Debevoise & Plimpton LLP has partnered with Legal Action Worldwide (“LAW”) to file a submission to the Prosecutor of the International Criminal Court (the “Court”), urging him to accept the declaration of Myanmar’s National Unity Government granting the Court’s jurisdiction over crimes committed in Myanmar, including against the Rohingya people.
Beginning in August 2017, Myanmar’s military, the Tatmadaw, killed, tortured and subjected to brutal sexual violence thousands of Rohingya. The military’s horrific violence forced more than 740,000 Rohingya to flee to neighboring Bangladesh. The United Nations has described these so-called “clearance operations” as a “human rights catastrophe” and recommended that senior Tatmadaw officials be investigated for genocide and other international crimes.
In November 2019, the Court authorized the Prosecutor to investigate crimes committed against the Rohingya. Because Myanmar is not a State Party to the Rome Statute, the Prosecutor has focused the investigation on crimes that occurred at least in part in the territory of Bangladesh, which is a State Party. However, the Court also allowed the Prosecutor to extend his investigation into crimes committed in any State—including Myanmar—that voluntarily accepted the Court’s jurisdiction under Article 12(3) of the Rome Statute.

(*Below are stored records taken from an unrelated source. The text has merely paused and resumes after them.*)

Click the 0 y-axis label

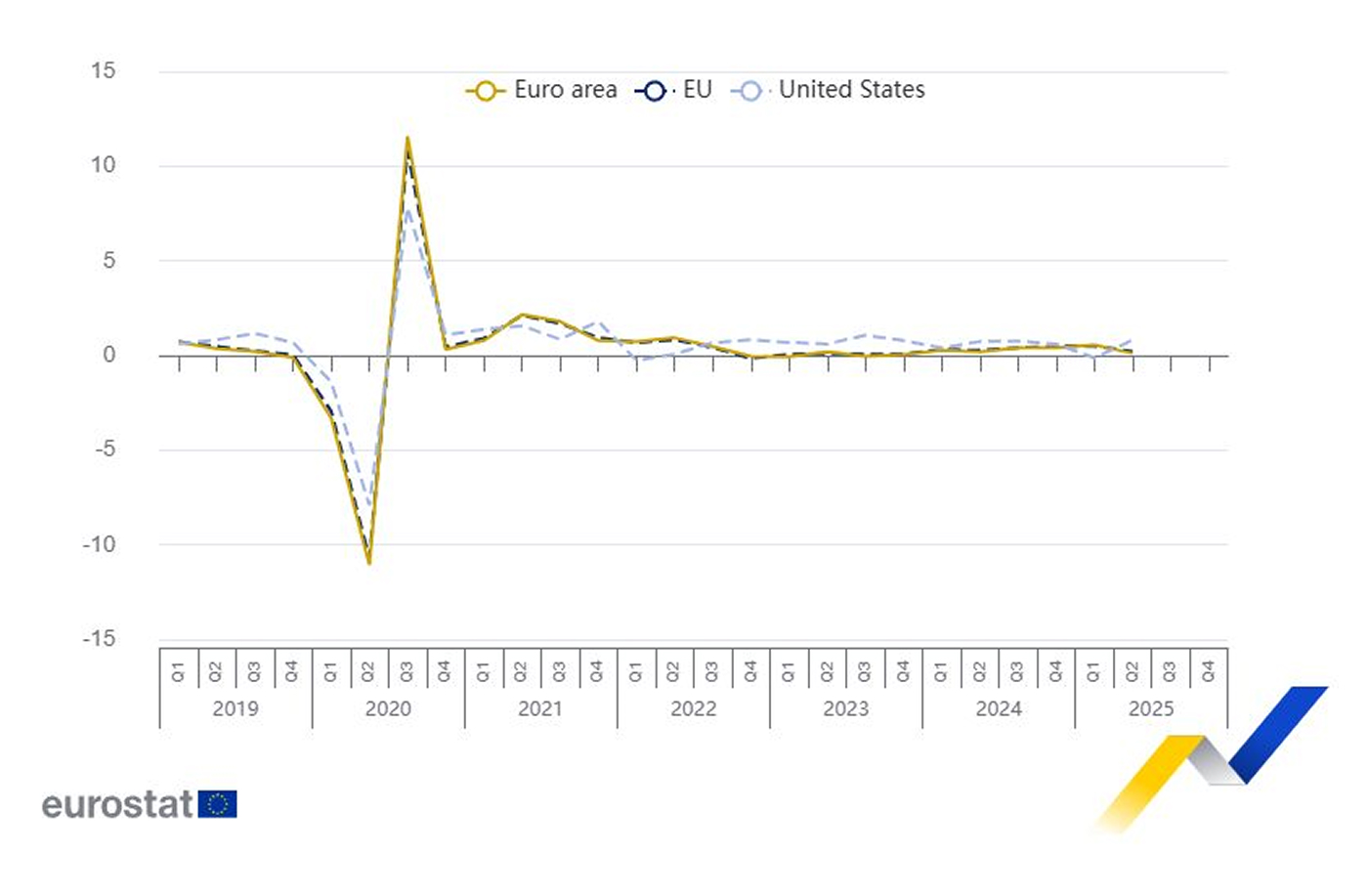click(108, 355)
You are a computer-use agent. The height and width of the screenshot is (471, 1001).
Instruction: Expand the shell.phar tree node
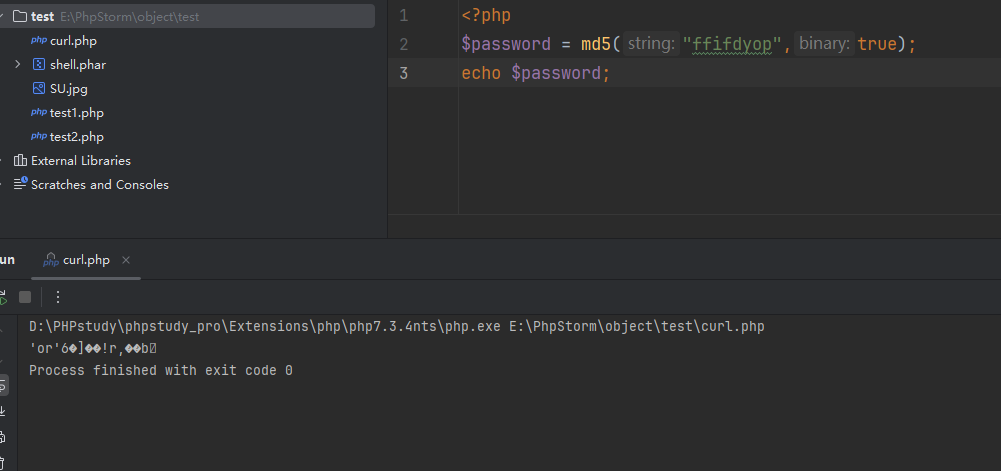(x=18, y=65)
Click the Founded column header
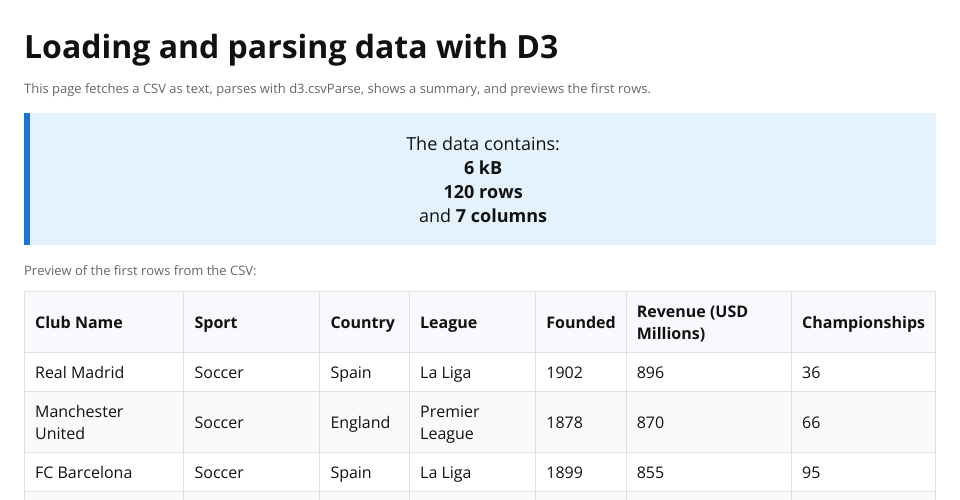Viewport: 960px width, 500px height. [x=580, y=322]
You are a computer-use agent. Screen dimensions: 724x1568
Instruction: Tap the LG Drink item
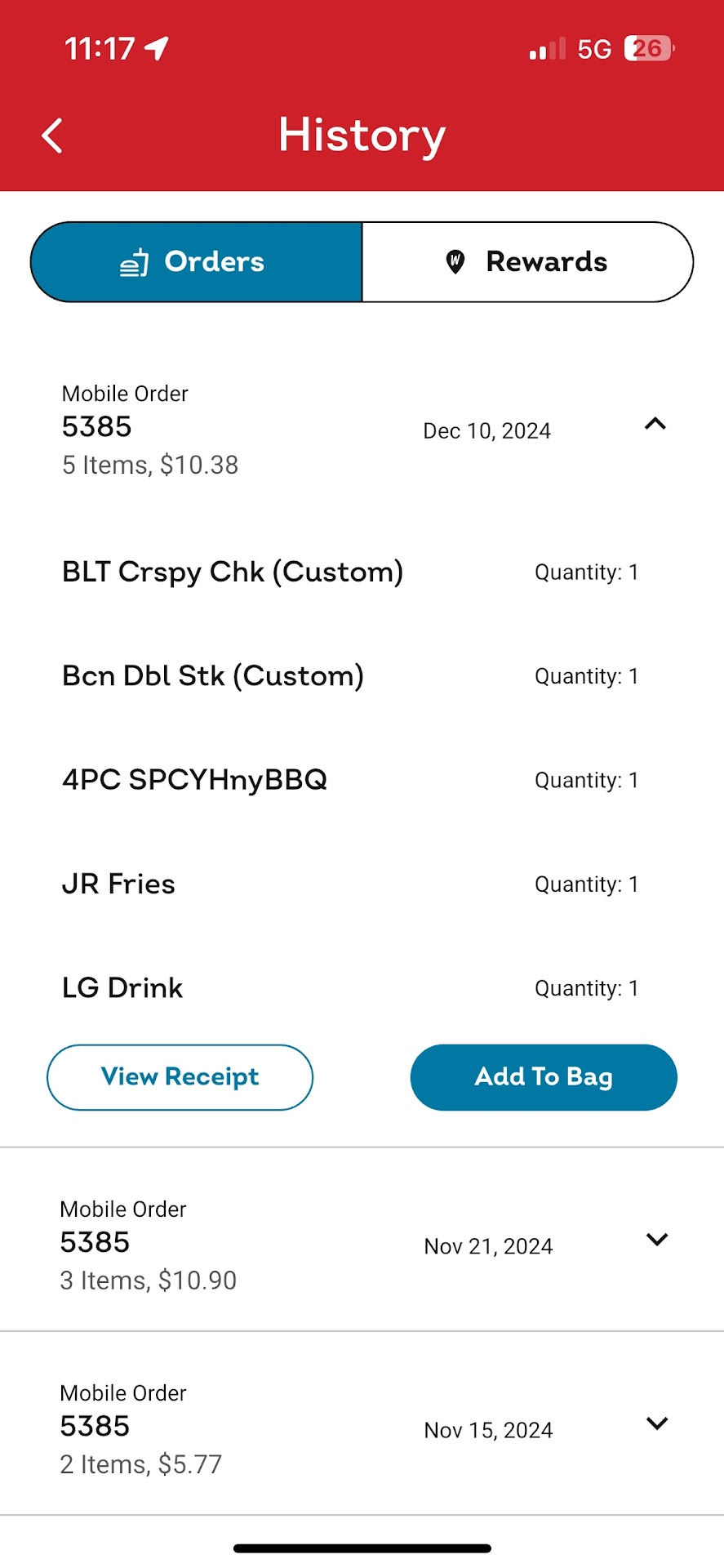tap(122, 988)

In February 2021, the Tatmadaw attempted to seize power from Myanmar’s elected civilian government and arrested several of its senior members, prompting the United Nations General Assembly to call on the military to “respect the will of the people as freely expressed by the results of the general election of 8 November 2020.” Members of parliament who won that election, as well as leaders of the deposed civilian government, formed the National Unity Government in April 2021.
On 17 July 2021, Acting President Duwa Lashi La of the National Unity Government filed a declaration under Article 12(3) of the Rome Statute accepting the Court’s jurisdiction over crimes committed in Myanmar since 1 July 2002.
The submission by LAW and Debevoise & Plimpton LLP urges the Prosecutor of the Court to accept the National Unity Government’s declaration as the legitimate representative of Myanmar under international law.
LAW represents over 500 Rohingya clients, including Rohingya women’s network Shanti Mohila (Peace Women) and a group of male survivors of sexual violence. A majority were forcibly displaced from their homes during the 2017 “clearance operations.”
Antonia Mulvey, LAW’s Founder and Executive Director, said: “Our Rohingya clients have waited years for justice to be served after the heartbreaking violence that they suffered. We hope that the Prosecutor will accept the National Unity Government’s declaration and expand his investigation without delay.”
Catherine Amirfar, Debevoise partner and Co-Chair of the International Dispute Resolution Group, said: “Together with LAW, we are honored to help give voice to the Rohingya victims and seek to hold accountable the perpetrators of these horrific crimes in Myanmar. The Prosecutor is presented with an opportunity to bring them to justice. ”
The Debevoise team advising LAW is led by Catherine Amirfar and counsel Floriane Lavaud, and includes associates Romain Zamour, Duncan Pickard and Amina Afifi, and law clerk Michael Pizzi.